Instructions for the task: Copy the records below exactly, from the line containing "You are a computer-use" through the last line, and leave out every picture.
Start of Block
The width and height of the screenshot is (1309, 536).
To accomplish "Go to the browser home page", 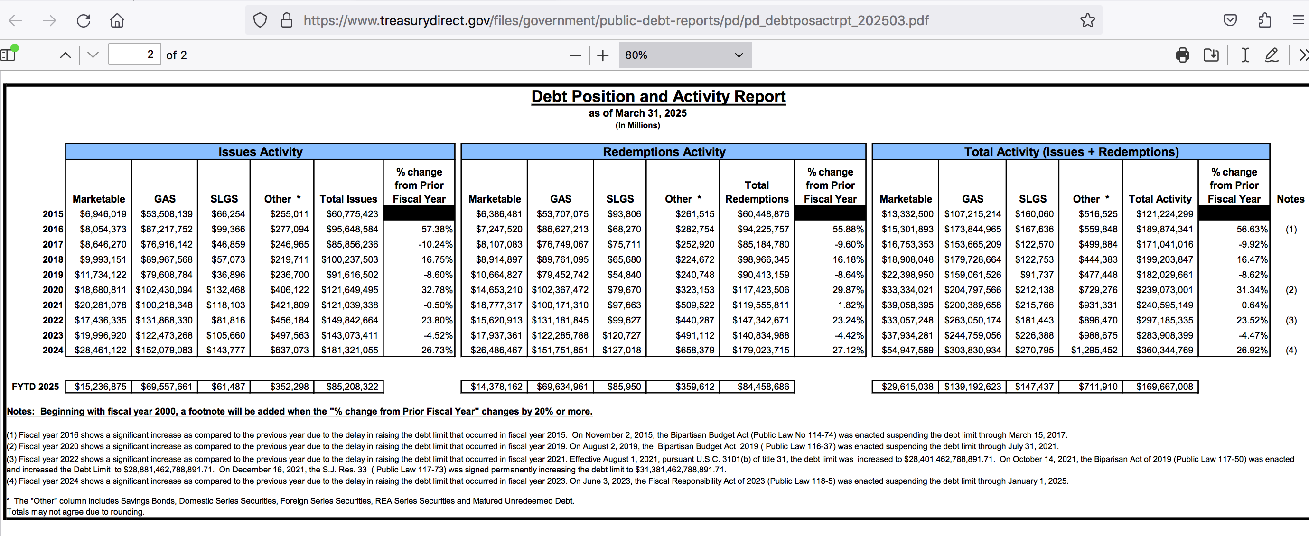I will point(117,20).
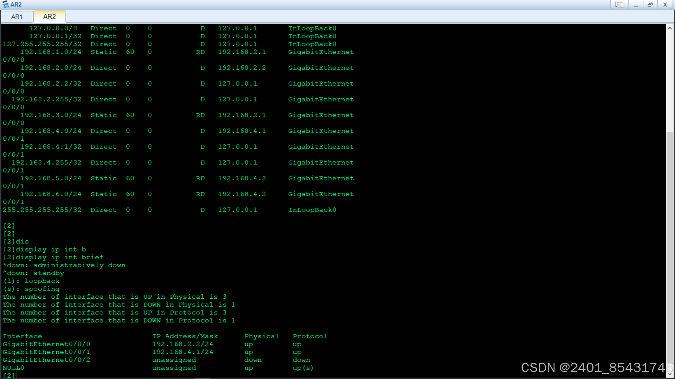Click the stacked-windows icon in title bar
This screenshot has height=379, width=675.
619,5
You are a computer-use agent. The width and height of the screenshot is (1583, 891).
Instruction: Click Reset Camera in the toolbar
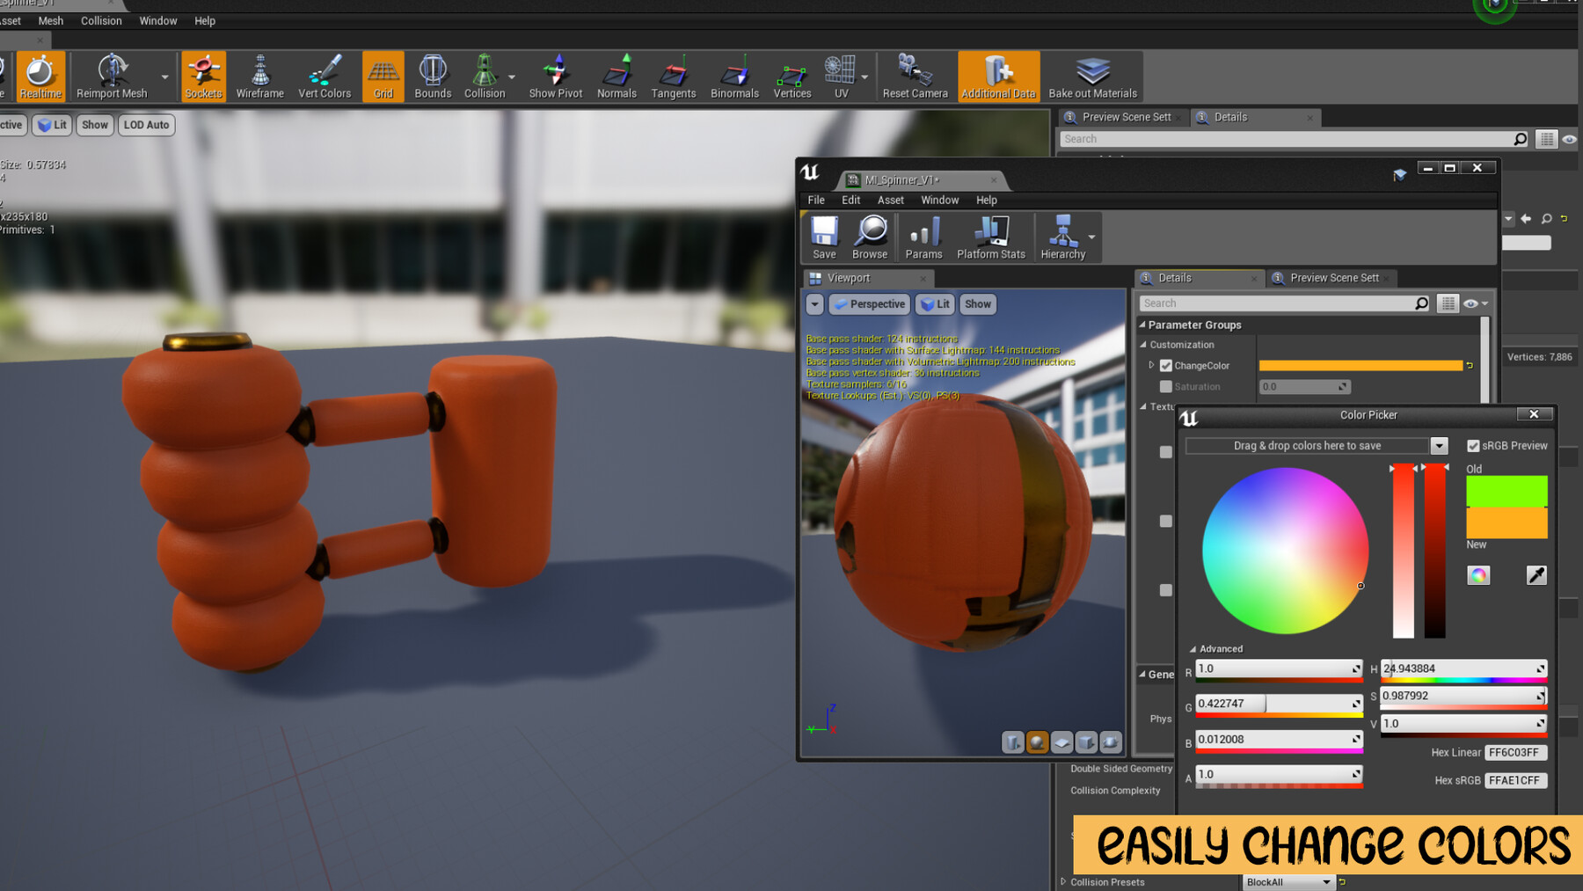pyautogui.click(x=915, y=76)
End of Block
Result for this exercise:
You are a computer-use agent. The width and height of the screenshot is (1583, 891).
Instruction: Click Reset Camera in the toolbar
pyautogui.click(x=915, y=76)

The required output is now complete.